Extracted records:
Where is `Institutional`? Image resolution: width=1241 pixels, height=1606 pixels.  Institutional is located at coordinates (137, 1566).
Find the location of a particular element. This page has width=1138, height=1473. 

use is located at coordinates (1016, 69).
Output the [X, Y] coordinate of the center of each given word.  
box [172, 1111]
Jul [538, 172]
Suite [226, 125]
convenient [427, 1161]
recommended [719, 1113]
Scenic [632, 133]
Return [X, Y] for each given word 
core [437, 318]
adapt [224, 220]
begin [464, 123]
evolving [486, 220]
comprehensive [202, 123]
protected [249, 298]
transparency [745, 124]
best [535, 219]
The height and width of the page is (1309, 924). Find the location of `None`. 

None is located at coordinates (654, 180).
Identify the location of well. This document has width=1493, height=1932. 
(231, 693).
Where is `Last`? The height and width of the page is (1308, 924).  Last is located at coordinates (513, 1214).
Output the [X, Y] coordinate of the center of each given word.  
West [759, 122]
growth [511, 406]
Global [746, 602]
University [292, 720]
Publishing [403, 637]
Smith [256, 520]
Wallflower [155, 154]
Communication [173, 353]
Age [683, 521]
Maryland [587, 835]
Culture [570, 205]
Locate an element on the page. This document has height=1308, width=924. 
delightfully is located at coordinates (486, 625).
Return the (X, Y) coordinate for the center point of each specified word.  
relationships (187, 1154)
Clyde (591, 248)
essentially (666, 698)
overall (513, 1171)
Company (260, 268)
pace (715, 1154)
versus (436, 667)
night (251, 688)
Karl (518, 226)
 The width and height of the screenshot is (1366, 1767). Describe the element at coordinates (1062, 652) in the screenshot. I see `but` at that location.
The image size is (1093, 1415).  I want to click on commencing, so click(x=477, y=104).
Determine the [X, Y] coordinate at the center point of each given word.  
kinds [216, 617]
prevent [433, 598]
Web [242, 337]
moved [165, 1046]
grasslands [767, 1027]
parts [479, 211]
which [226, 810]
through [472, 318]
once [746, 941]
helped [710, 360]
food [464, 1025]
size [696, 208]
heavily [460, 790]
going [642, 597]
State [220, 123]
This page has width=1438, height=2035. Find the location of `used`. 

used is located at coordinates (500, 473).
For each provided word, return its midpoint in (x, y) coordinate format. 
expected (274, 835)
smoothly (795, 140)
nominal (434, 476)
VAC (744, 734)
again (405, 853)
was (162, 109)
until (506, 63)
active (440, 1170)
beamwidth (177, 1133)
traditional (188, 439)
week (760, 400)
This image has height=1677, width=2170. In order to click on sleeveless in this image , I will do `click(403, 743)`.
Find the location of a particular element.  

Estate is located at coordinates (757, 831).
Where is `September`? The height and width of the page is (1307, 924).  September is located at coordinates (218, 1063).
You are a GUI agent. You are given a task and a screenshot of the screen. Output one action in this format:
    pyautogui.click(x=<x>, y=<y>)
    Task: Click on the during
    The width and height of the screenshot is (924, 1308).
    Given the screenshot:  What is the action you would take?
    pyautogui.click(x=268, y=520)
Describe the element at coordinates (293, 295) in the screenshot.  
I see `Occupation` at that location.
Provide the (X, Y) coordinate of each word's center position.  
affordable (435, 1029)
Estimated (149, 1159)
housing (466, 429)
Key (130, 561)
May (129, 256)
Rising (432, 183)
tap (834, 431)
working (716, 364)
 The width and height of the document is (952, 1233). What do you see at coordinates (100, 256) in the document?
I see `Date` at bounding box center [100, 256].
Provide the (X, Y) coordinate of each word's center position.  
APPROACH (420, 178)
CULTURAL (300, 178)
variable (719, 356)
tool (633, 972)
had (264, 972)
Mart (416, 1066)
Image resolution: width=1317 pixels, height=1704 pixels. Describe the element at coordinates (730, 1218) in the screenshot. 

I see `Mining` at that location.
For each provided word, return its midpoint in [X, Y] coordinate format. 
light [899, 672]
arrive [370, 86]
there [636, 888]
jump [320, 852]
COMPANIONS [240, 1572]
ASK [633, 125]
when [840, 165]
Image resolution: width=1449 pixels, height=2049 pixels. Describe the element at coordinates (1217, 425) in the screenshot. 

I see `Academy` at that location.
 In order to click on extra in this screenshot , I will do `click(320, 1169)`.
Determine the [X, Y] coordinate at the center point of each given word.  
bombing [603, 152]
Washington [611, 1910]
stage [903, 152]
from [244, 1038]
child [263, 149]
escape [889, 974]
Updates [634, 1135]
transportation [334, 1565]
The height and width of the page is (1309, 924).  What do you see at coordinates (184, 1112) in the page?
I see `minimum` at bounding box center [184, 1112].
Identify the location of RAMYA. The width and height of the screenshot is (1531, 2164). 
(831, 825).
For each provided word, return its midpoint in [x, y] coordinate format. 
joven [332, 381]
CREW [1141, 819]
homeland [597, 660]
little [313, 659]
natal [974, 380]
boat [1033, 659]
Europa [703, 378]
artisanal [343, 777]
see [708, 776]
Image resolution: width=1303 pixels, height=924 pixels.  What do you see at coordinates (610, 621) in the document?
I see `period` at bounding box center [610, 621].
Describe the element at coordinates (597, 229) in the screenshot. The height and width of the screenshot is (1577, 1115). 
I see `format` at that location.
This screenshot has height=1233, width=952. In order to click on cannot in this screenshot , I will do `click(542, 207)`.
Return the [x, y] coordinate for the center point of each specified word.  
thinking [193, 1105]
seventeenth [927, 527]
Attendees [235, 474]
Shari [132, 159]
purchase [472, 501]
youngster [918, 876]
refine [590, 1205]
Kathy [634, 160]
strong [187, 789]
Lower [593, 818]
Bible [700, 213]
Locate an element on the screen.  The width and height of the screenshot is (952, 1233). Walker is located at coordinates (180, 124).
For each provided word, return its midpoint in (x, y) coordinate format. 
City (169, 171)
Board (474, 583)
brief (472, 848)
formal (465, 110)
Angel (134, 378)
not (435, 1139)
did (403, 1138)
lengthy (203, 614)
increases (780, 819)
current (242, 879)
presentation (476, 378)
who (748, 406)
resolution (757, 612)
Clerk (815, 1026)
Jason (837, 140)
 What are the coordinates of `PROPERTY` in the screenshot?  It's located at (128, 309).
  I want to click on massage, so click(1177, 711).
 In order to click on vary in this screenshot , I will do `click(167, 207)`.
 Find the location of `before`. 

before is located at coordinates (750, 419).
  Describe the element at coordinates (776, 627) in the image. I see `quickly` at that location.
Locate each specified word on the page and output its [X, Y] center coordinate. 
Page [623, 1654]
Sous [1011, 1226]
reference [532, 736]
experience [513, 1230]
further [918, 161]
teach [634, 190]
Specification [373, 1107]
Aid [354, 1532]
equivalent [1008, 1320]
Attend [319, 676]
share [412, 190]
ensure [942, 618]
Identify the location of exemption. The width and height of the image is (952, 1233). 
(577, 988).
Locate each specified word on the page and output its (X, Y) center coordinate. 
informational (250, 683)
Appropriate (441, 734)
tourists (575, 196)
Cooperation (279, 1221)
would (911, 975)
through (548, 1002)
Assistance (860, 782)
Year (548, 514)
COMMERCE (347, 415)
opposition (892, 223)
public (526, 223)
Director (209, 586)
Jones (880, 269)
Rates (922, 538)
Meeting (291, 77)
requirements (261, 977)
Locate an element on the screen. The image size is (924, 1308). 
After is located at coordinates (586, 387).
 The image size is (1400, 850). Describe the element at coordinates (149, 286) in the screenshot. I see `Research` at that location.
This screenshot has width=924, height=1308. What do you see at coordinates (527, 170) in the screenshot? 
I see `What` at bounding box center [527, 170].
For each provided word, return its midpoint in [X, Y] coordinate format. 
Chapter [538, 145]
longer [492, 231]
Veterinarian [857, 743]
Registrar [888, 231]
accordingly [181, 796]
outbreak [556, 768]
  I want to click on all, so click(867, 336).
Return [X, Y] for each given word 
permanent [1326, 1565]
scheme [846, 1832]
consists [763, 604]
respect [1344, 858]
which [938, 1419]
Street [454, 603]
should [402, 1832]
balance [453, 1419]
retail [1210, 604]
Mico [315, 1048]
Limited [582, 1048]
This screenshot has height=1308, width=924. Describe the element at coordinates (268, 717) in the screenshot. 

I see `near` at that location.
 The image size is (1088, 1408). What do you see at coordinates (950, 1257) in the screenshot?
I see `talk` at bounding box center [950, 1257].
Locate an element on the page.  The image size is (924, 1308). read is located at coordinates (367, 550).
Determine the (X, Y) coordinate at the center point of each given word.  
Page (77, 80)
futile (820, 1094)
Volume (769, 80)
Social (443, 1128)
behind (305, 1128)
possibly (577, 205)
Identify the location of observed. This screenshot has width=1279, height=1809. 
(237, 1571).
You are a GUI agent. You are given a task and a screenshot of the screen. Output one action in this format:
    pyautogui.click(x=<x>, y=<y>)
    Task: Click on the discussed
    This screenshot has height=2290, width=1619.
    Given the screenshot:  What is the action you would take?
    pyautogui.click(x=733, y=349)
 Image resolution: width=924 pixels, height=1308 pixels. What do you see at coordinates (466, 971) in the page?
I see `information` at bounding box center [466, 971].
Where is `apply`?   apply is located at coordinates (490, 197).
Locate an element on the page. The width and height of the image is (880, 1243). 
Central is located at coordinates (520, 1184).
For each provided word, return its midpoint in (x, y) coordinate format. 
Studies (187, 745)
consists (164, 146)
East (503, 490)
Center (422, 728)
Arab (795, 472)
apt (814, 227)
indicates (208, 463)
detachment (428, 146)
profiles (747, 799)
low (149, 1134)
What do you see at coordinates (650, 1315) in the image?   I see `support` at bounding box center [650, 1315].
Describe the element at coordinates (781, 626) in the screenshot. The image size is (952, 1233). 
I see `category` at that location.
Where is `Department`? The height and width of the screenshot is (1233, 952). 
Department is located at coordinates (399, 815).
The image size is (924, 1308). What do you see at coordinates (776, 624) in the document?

■ Exercise brief: Edit the data starting with the line that contains "May (129, 256)" and going on through the line that contains "transportation [334, 1565]", replacing "Washington" with "Baltimore" and leaving everything else unchanged.

■ Solved problem:
May (129, 256)
Rising (432, 183)
tap (834, 431)
working (716, 364)
 The width and height of the document is (952, 1233). What do you see at coordinates (100, 256) in the document?
I see `Date` at bounding box center [100, 256].
Provide the (X, Y) coordinate of each word's center position.  
APPROACH (420, 178)
CULTURAL (300, 178)
variable (719, 356)
tool (633, 972)
had (264, 972)
Mart (416, 1066)
Image resolution: width=1317 pixels, height=1704 pixels. Describe the element at coordinates (730, 1218) in the screenshot. 

I see `Mining` at that location.
For each provided word, return its midpoint in [X, Y] coordinate format. 
light [899, 672]
arrive [370, 86]
there [636, 888]
jump [320, 852]
COMPANIONS [240, 1572]
ASK [633, 125]
when [840, 165]
Image resolution: width=1449 pixels, height=2049 pixels. Describe the element at coordinates (1217, 425) in the screenshot. 

I see `Academy` at that location.
 In order to click on extra in this screenshot , I will do `click(320, 1169)`.
Determine the [X, Y] coordinate at the center point of each given word.  
bombing [603, 152]
Baltimore [611, 1910]
stage [903, 152]
from [244, 1038]
child [263, 149]
escape [889, 974]
Updates [634, 1135]
transportation [334, 1565]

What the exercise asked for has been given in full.